* PROBLEMA A RESOLVER
En la crónica sobre el Festival de Cannes, ¿con qué película contó el festival para su inauguración?

* TEXTO MOSTRADO
..............................
Pasamos el ecuador de esta 72ª edición del Festival Internacional de Cannes muy pasado por agua y por zombis. Lo primero es involuntario: Thierry Frémaux puede apurar aquí al máximo su rol bien conocido de deus ex machina pero es incapaz de evitarle a su público largas horas de fila bajo intensa lluvia y con pocas probabilidades de poder entrar a ver la película. Lo otro, lo de la confluencia de films imbuidos en la mutación zombi, sí es una decisión que no se le puede haber escapado al comité programador del festival a la hora de contar para la inauguración con The Dead Don’t Die, la abiertamente fallida propuesta de Jim Jarmusch con su pueril homenaje a La noche de los muertos vivientes, de George Romero (1968). Tampoco lo es el hecho de haber sumado en la sección oficial, en la pugna por la Palma de Oro, al film de Mati Diop, Atlantique, que sustenta su trama, ambientada en Dakar, en el retorno desde el Finisterre que marca la pérdida y ahogamiento en el mar, así como en el ensoñado viaje rumbo a España de un grupo de jóvenes del no future, cuyos espíritus utilizarán los cuerpos de un grupo de mujeres para hacer la justicia que en vida no lograron.
..............................
* DATOS MOSTRADOS
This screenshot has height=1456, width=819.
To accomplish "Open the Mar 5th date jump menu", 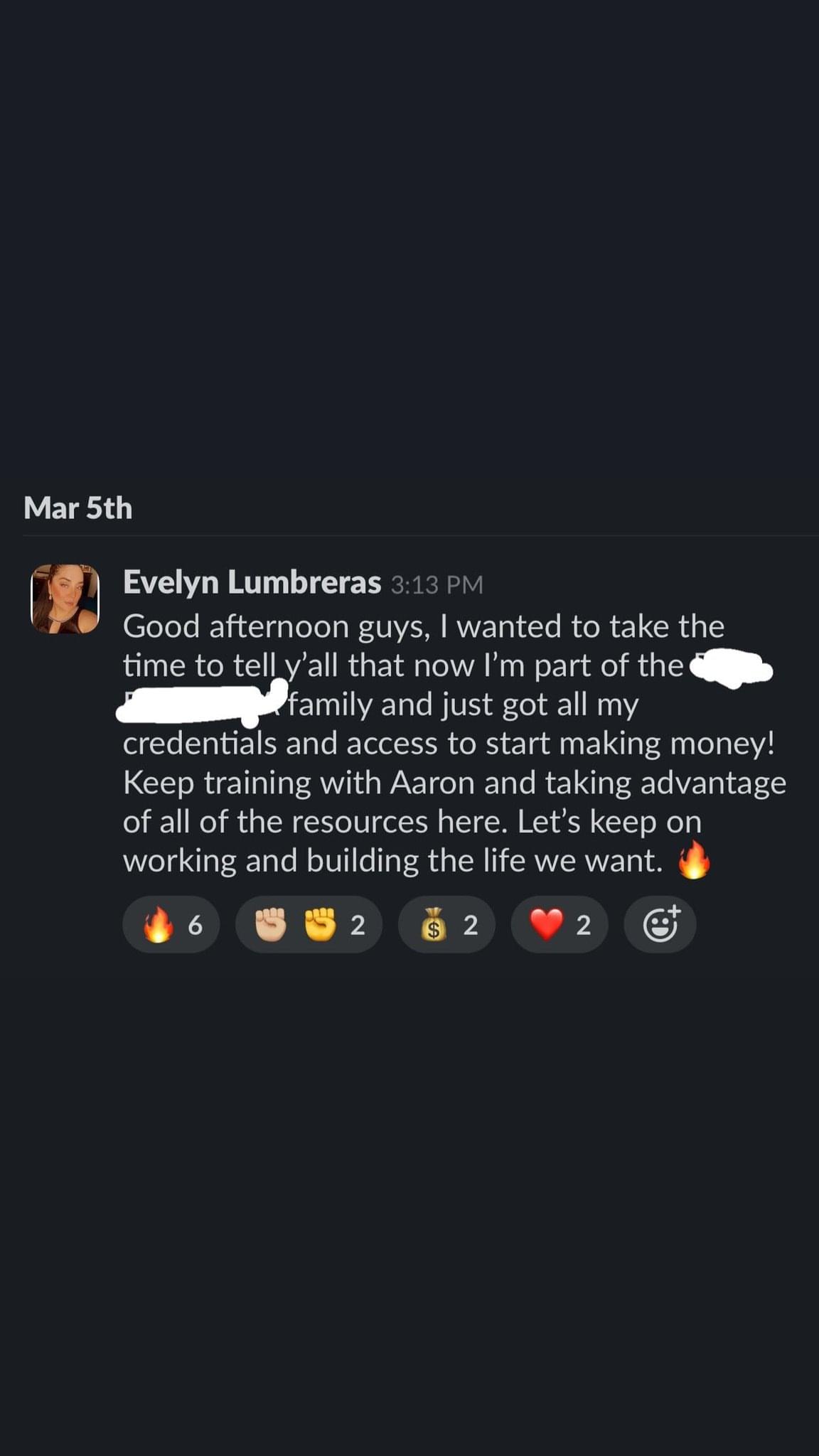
..............................
* RESPUESTA DESARROLLADA
The Dead Don’t Die, de Jim Jarmusch.